I am refering to this formula. I am not sure I understand how to calculate this exactly. My data consists of 2 predictor variables $X_1$ and $X_2$, and a class variable {$0, 1$}.
I understand the first step is to split the data according to the class values {$0, 1$} , but when the formula says:
$(x_i - \hat{\mu}_k)(x_i - \hat{\mu}_k)^T$
how do you account for the observations in each column, $X_1$ and $X_2$? This just seems to account for observation # in general.
I have a similar confusion about the mean vector ${\mu}_k$ , as this seems to suggest it is a ($2$ x $1$) but I have calculated mine as a ($2$ x $2$), where the rows denote the predictor variable {$X_1,X_2$} and the columns denote class {$0,1$}
How exactly does one go about computing this covariance matrix $\hat{\Sigma}$ , and what is its final dimension given my circumstances?
In the literature, $x^{(i)}$ is the $i$-th data points. $x^{(i)}= \begin{bmatrix} x^{(i)}_1 \\ x^{(i)}_2\end{bmatrix} \in \mathbb{R}^2$.

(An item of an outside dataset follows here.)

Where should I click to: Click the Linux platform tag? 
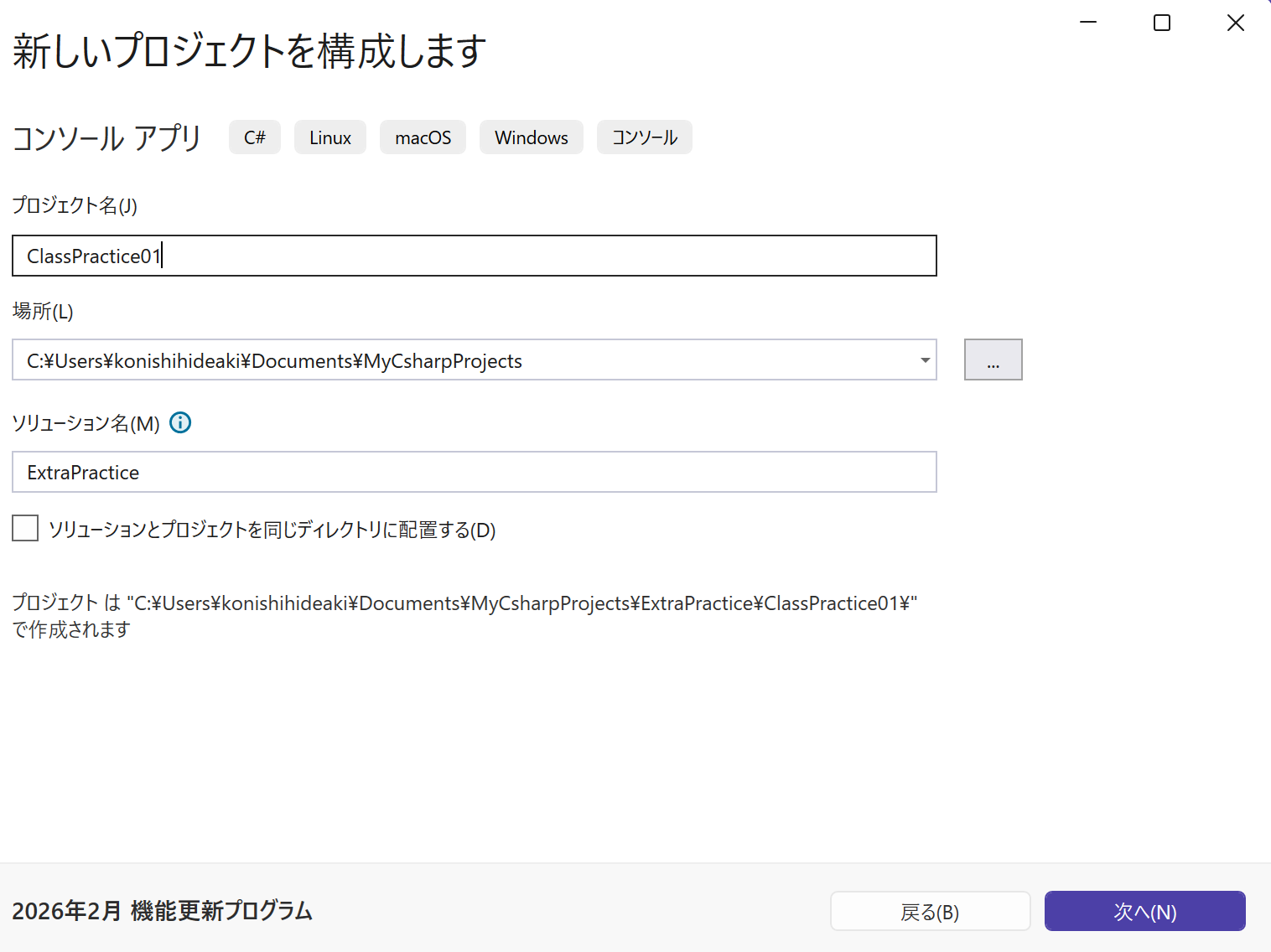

$\mu_k$ is the class centroid for the $k$-th class. Just take those $x^{(i)}$ that belongs to the $k$-class and average them.
$\mu_1 \in \mathbb{R}^{2 \times 1}$ and $\mu_2 \in \mathbb{R}^{2 \times 1}$ as well.
The covariance matrix is of size $\mathbb{R}^{2 \times 2}$.
I believe the main confusion comes from most literatures use column convention but the data science community uses row convention to denote a data point.